Reading text:
For these reasons, I would suggest that a more productive path would be to focus on the general problem of how to integrate more complex grid types (H3, S2, various other meshes, vector geometries) with Xarray from an API design point of view.

Since I’ll be at the sprint, I’ll be happy to share my experience working on Python bindings for S2 and also having been working a lot on Xarray indexes in Xarray itself but also in packages like xvec.

I think that a good and reasonable goal for the sprint would be to come up with an xarray-dggs package that would provide a very basic set of features (similarly to xvec):

  • A few Xarray custom indexes that could be built from lat/lon data (or directly from DGGS cell indices) and that would enable data selection using .sel()
    • For HealPIX, the healpy Python package seems to already have the functionality needed, as shown here and from @tinaok’s results. I have not checked if the Python bindings are vectorized, though.

Task list:
1. From the post on Xarray grid types, return the stretch from "For these reasons, I" through "packages like xvec.".
2. Name each grid type listed in parentheses in the opening sentence of the post on Xarray grid types.

Collected data:
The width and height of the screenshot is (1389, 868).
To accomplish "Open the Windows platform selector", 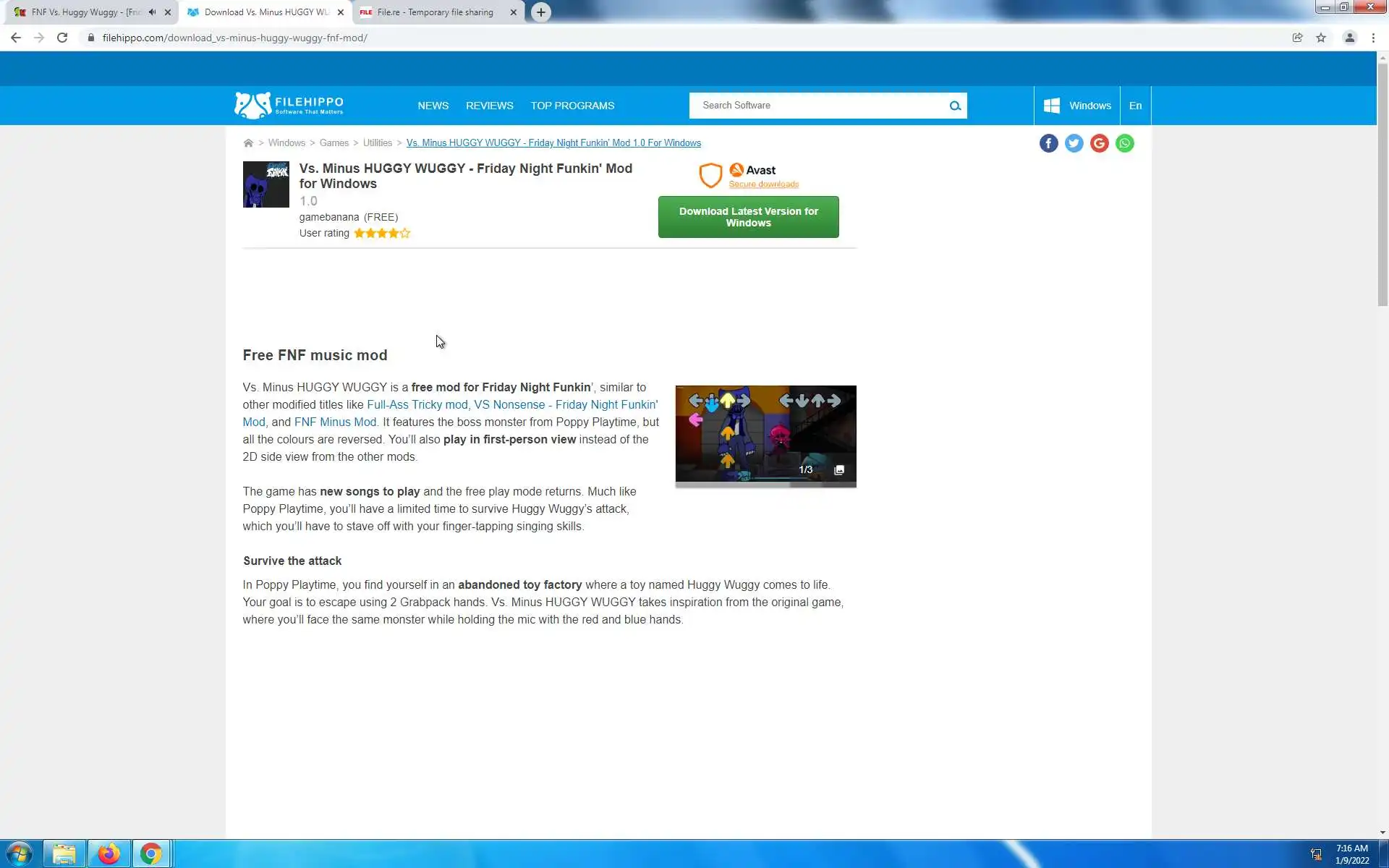I will [1077, 106].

Final answers:
1.
For these reasons, I would suggest that a more productive path would be to focus on the general problem of how to integrate more complex grid types (H3, S2, various other meshes, vector geometries) with Xarray from an API design point of view.

Since I’ll be at the sprint, I’ll be happy to share my experience working on Python bindings for S2 and also having been working a lot on Xarray indexes in Xarray itself but also in packages like xvec.

2. H3, S2, various other meshes, vector geometries